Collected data
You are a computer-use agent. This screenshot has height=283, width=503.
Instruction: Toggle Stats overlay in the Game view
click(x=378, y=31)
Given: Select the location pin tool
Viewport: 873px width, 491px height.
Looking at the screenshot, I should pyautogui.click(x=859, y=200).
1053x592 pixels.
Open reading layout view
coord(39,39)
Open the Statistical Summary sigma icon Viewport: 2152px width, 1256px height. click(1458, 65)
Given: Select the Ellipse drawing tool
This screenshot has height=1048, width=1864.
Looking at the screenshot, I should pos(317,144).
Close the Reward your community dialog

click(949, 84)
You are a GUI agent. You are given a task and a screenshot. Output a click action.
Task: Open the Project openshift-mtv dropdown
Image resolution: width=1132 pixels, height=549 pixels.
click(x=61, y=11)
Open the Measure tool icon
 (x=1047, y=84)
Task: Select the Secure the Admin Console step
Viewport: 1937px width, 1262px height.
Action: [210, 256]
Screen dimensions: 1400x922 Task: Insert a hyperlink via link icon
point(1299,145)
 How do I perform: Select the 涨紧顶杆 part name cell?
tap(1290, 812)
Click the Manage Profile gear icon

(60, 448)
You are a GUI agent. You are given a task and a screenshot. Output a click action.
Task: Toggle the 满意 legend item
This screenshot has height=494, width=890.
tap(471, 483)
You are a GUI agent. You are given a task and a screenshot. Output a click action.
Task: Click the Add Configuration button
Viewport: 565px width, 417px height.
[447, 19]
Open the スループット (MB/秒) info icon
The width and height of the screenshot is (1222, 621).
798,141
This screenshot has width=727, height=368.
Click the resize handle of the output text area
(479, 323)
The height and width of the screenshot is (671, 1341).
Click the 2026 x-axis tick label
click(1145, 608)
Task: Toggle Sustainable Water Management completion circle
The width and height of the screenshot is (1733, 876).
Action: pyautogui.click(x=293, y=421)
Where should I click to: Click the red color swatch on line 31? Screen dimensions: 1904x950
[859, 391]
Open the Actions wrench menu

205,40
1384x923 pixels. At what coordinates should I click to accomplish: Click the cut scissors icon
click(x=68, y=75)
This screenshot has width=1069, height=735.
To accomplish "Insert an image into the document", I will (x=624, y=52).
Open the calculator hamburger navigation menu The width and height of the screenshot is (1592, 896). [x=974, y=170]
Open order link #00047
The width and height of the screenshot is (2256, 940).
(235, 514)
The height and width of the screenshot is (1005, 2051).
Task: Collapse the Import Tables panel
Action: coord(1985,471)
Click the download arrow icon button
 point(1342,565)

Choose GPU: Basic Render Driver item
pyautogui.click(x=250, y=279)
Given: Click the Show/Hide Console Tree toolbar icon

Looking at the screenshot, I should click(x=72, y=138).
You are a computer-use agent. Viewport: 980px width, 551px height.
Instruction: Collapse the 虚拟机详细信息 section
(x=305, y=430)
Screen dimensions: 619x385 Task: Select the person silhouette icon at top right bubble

What is needed: When you answer, repeat each entry exactly as it appears above.

Output for this exercise:
You are a computer-use agent. This screenshot has height=283, width=503.
Instruction: Toggle Stats overlay in the Game view
click(x=378, y=31)
Given: Select the location pin tool
Viewport: 873px width, 491px height.
Looking at the screenshot, I should pyautogui.click(x=859, y=200).
1053x592 pixels.
Open reading layout view
coord(39,39)
Open the Statistical Summary sigma icon Viewport: 2152px width, 1256px height. click(1458, 65)
Given: Select the Ellipse drawing tool
This screenshot has height=1048, width=1864.
Looking at the screenshot, I should pos(317,144).
Close the Reward your community dialog

click(949, 84)
You are a GUI agent. You are given a task and a screenshot. Output a click action.
Task: Open the Project openshift-mtv dropdown
Image resolution: width=1132 pixels, height=549 pixels.
click(x=61, y=11)
Open the Measure tool icon
 (x=1047, y=84)
Task: Select the Secure the Admin Console step
Viewport: 1937px width, 1262px height.
Action: [210, 256]
Screen dimensions: 1400x922 Task: Insert a hyperlink via link icon
point(1299,145)
 How do I perform: Select the 涨紧顶杆 part name cell?
tap(1290, 812)
Click the Manage Profile gear icon

(60, 448)
You are a GUI agent. You are given a task and a screenshot. Output a click action.
Task: Toggle the 满意 legend item
This screenshot has height=494, width=890.
tap(471, 483)
You are a GUI agent. You are given a task and a screenshot. Output a click action.
Task: Click the Add Configuration button
Viewport: 565px width, 417px height.
[447, 19]
Open the スループット (MB/秒) info icon
The width and height of the screenshot is (1222, 621).
798,141
This screenshot has width=727, height=368.
Click the resize handle of the output text area
(479, 323)
The height and width of the screenshot is (671, 1341).
Click the 2026 x-axis tick label
click(1145, 608)
Task: Toggle Sustainable Water Management completion circle
The width and height of the screenshot is (1733, 876).
Action: pyautogui.click(x=293, y=421)
Where should I click to: Click the red color swatch on line 31? Screen dimensions: 1904x950
[859, 391]
Open the Actions wrench menu

205,40
1384x923 pixels. At what coordinates should I click to accomplish: Click the cut scissors icon
click(x=68, y=75)
This screenshot has width=1069, height=735.
To accomplish "Insert an image into the document", I will (x=624, y=52).
Open the calculator hamburger navigation menu The width and height of the screenshot is (1592, 896). [x=974, y=170]
Open order link #00047
The width and height of the screenshot is (2256, 940).
(235, 514)
The height and width of the screenshot is (1005, 2051).
Task: Collapse the Import Tables panel
Action: coord(1985,471)
Click the download arrow icon button
 point(1342,565)

Choose GPU: Basic Render Driver item
pyautogui.click(x=250, y=279)
Given: Click the Show/Hide Console Tree toolbar icon

Looking at the screenshot, I should click(x=72, y=138).
You are a computer-use agent. Viewport: 980px width, 551px height.
Instruction: Collapse the 虚拟机详细信息 section
(x=305, y=430)
Screen dimensions: 619x385 Task: Select the person silhouette icon at top right bubble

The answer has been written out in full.